Еще в 1920-е годы Мариенгоф пробовал себя в драматургии — и до конца 1950-х написал более десятка пьес. Лучшие из них — две довольно хулиганские пьесы на тему русской истории: "Заговор дураков" 1922 года и "Шут Балакирев" 1940-го (последнюю важно не перепутать с одноименной пьесой Григория Горина).
После войны Анатолий Мариенгоф написал пьесу "Рождение поэта", посвященную Михаилу Лермонтову, а также несколько произведений в соавторстве с Михаилом Козаковым: "Преступление на улице Марата", "Золотой обруч" и "Остров великих надежд".
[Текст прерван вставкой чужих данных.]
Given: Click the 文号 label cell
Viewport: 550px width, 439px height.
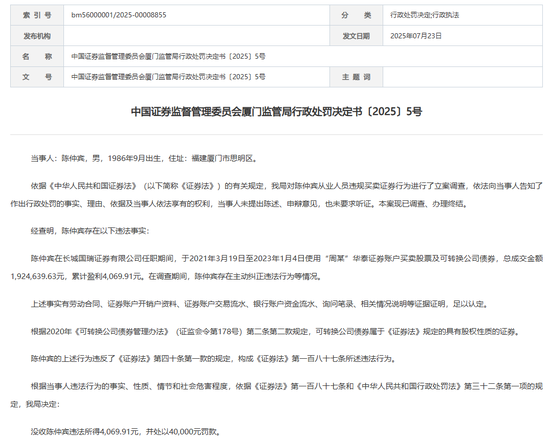Looking at the screenshot, I should [x=37, y=77].
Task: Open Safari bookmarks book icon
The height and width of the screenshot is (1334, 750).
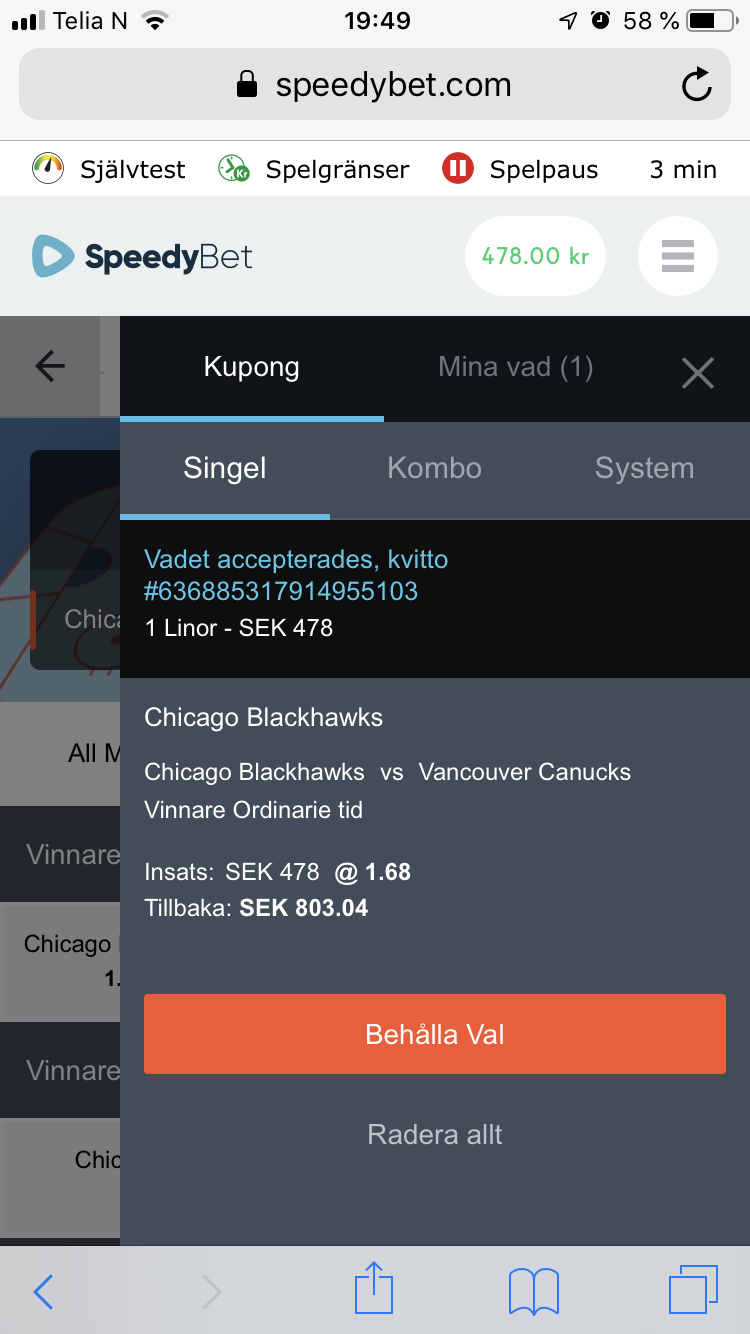Action: (x=534, y=1290)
Однако эти пьесы цензура не пропускала: спектакль "Преступление на улице Марата" в Театре имени Комиссаржевской был снят с репертуара. "Остров великих надежд" (1951) был разгромлен критиками, а пьесу "Суд жизни" даже не приняли к постановке.
Сын его соавтора, актер Михаил Козаков, вспоминал о том времени:
"В послевоенные годы Мариенгоф был не только не в чести, но на него многие смотрели как на человека прошлого, ненужного, давно прошедшего. <…> О "Циниках" не слышал даже я… Пьеса в стихах "Шут Балакирев" нигде не шла. Стихи поэта-имажиниста, о котором Ленин сказал: "Больной мальчик", не то что не печатались — не упоминались. Как он жил, как они жили? Не понимаю".
После войны Мариенгофу помогали только друзья, которые не забыли и не оставили его: Качалов, Таиров, Эйхенбаум, Тышлер, Берковский, Шостакович и Образцов. Художник Владимир Лебедев как-то сказал Мариенгофу:
"Знаете, Толя, я до сих пор некоторые ваши стихи наизусть помню. Вы, конечно, не Пушкин, но… Вяземский". Мариенгоф не очень обиделся, "потому что и Вяземских-то у нас не так много".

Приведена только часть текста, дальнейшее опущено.